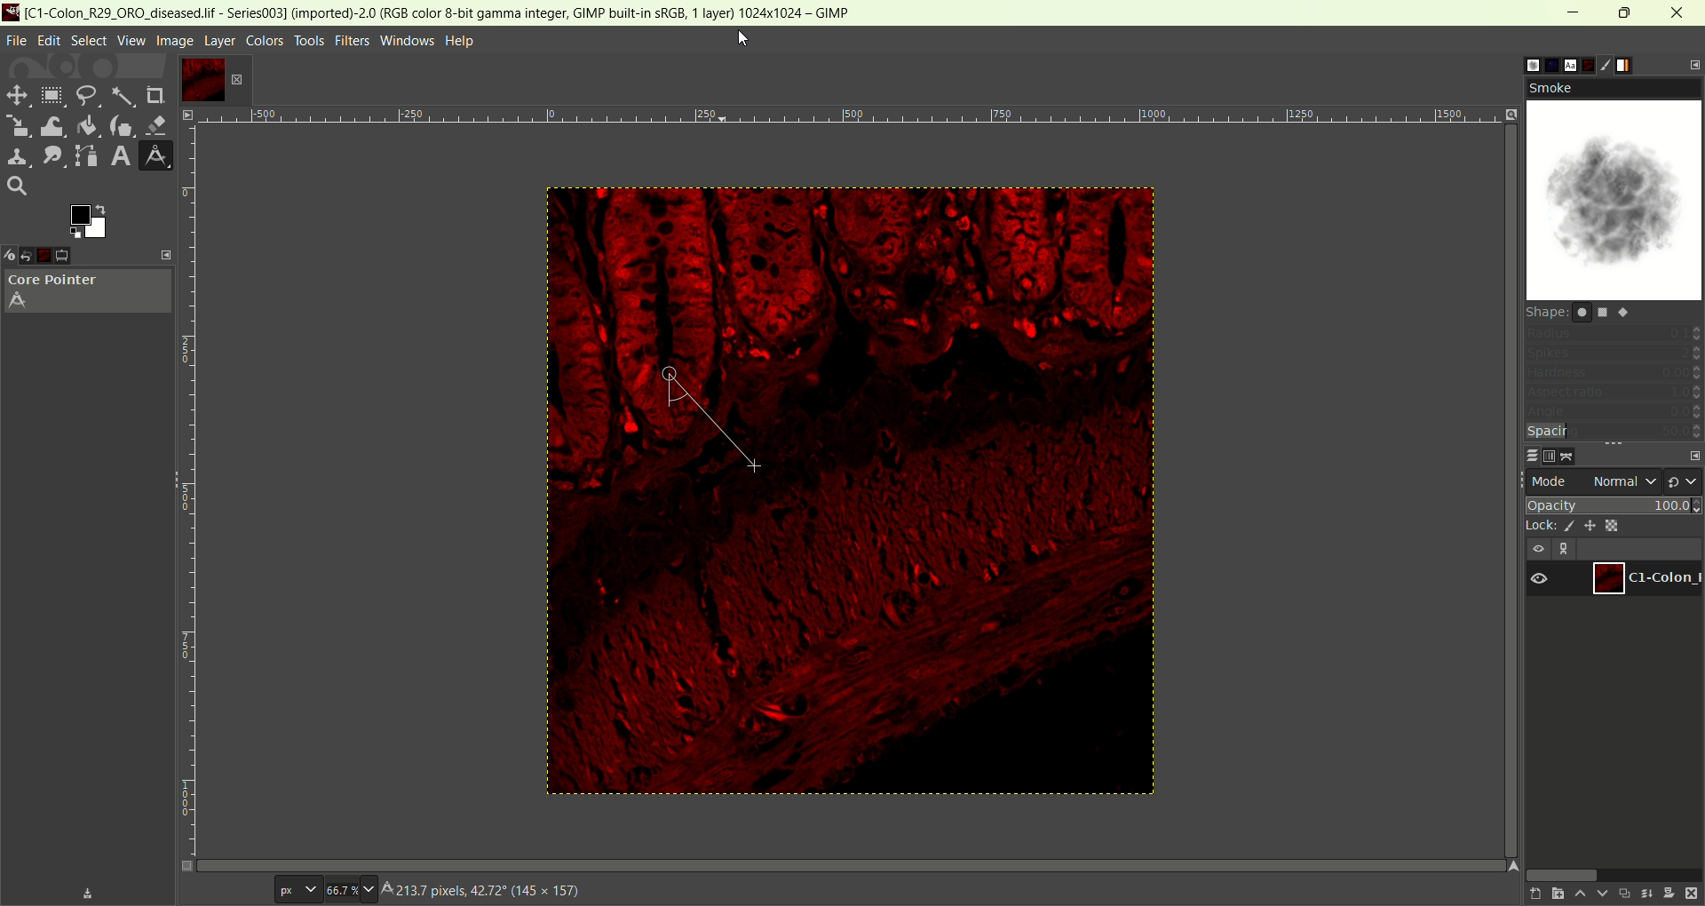  Describe the element at coordinates (1612, 873) in the screenshot. I see `horizontal scroll bar` at that location.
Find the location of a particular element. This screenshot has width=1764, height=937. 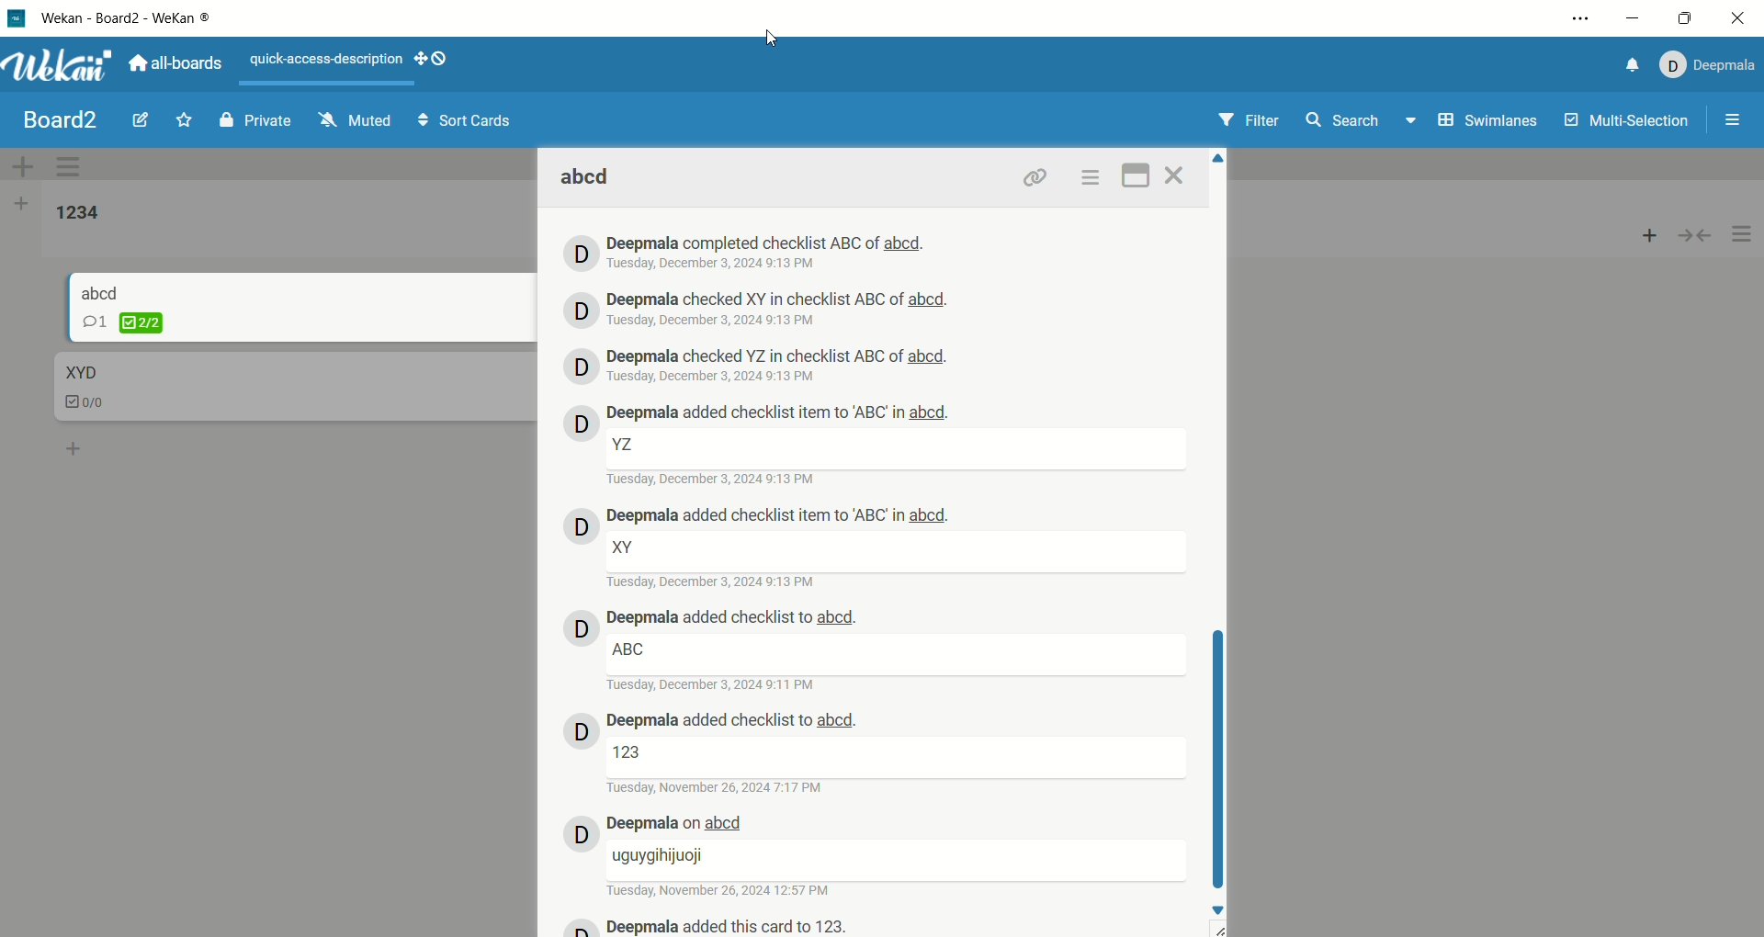

close is located at coordinates (1735, 21).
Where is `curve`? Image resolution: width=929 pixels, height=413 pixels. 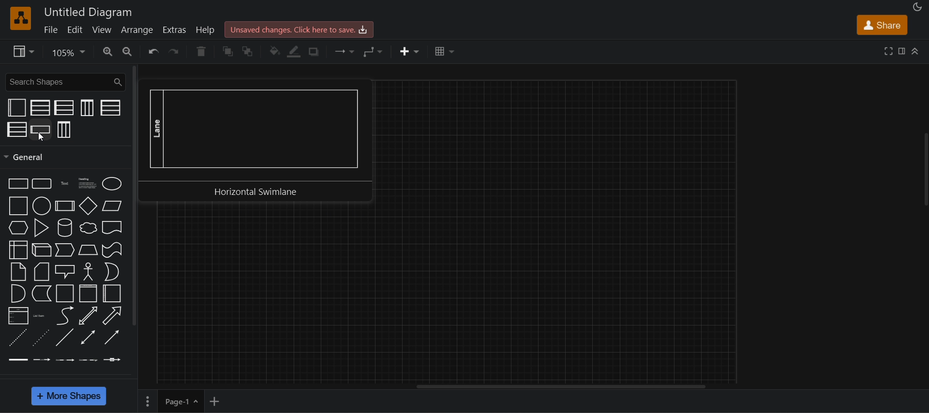
curve is located at coordinates (63, 315).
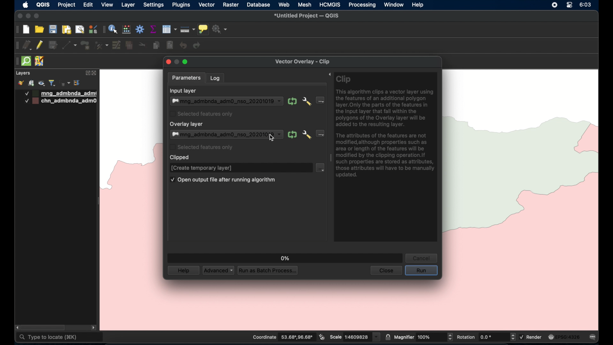  What do you see at coordinates (26, 5) in the screenshot?
I see `apple icon` at bounding box center [26, 5].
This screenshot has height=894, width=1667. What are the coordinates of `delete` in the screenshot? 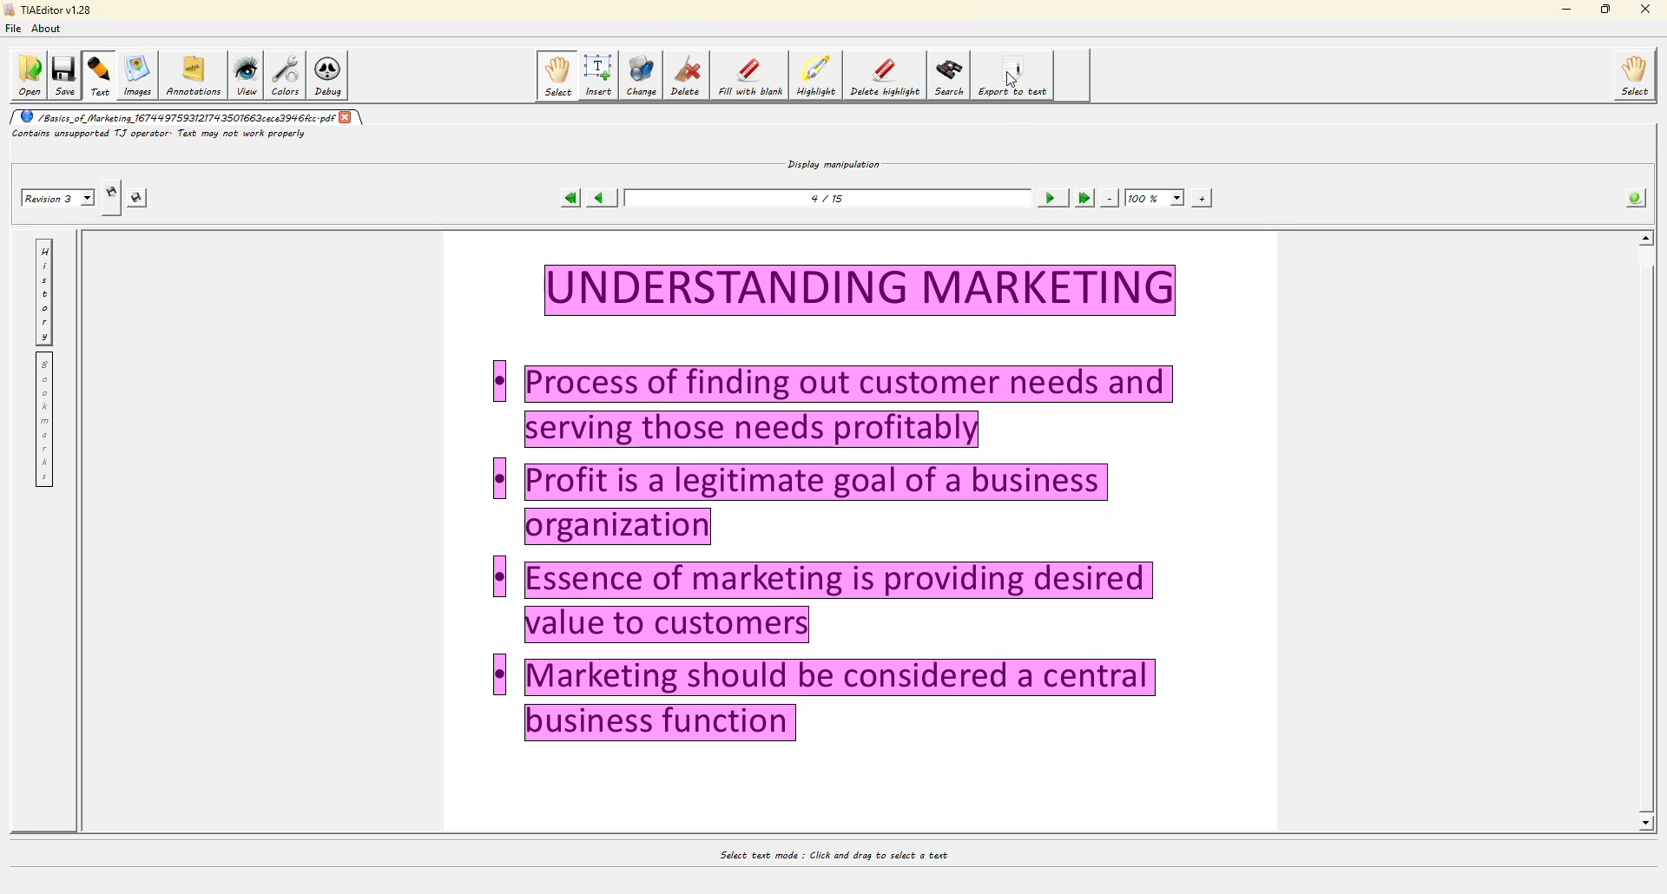 It's located at (684, 76).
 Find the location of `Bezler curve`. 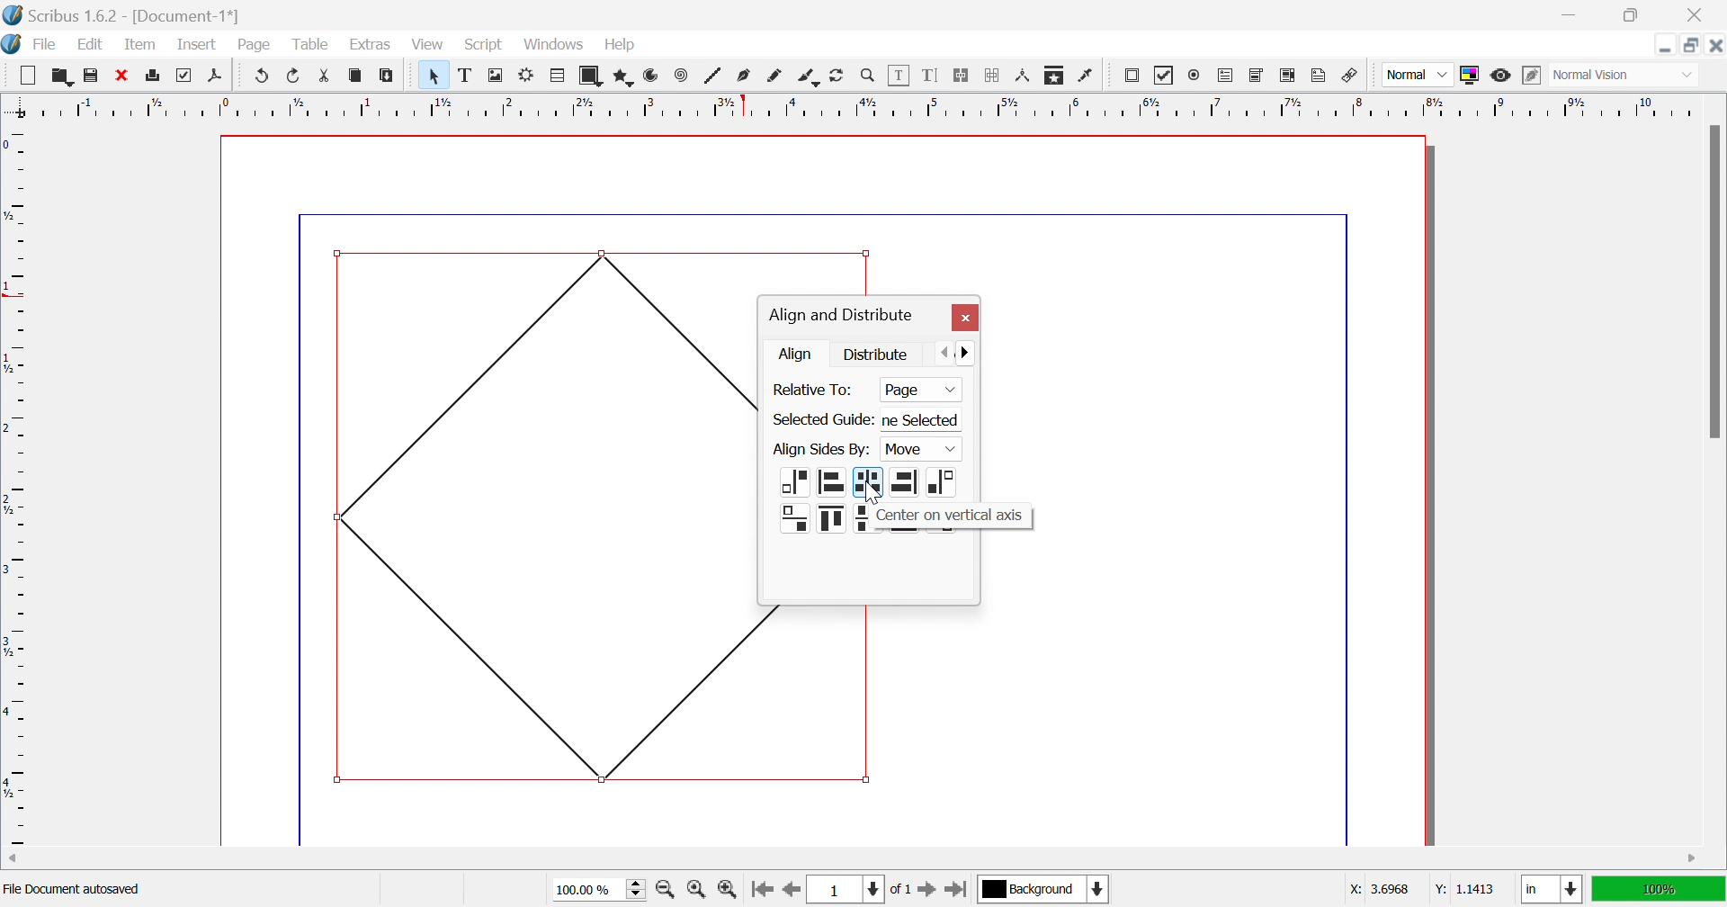

Bezler curve is located at coordinates (746, 75).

やること
記録の最初の行から「close is located at coordinates (1735, 21).」がある行まで（その行も含む）を、番号付きのリストにして書き出してください。空の行は飛ばし、画像は答えに入れないでください。

答えの例
1.   Describe the element at coordinates (1612, 873) in the screenshot. I see `horizontal scroll bar` at that location.
2. Find the location of a particular element. This screenshot has width=1764, height=937. 
3. close is located at coordinates (1735, 21).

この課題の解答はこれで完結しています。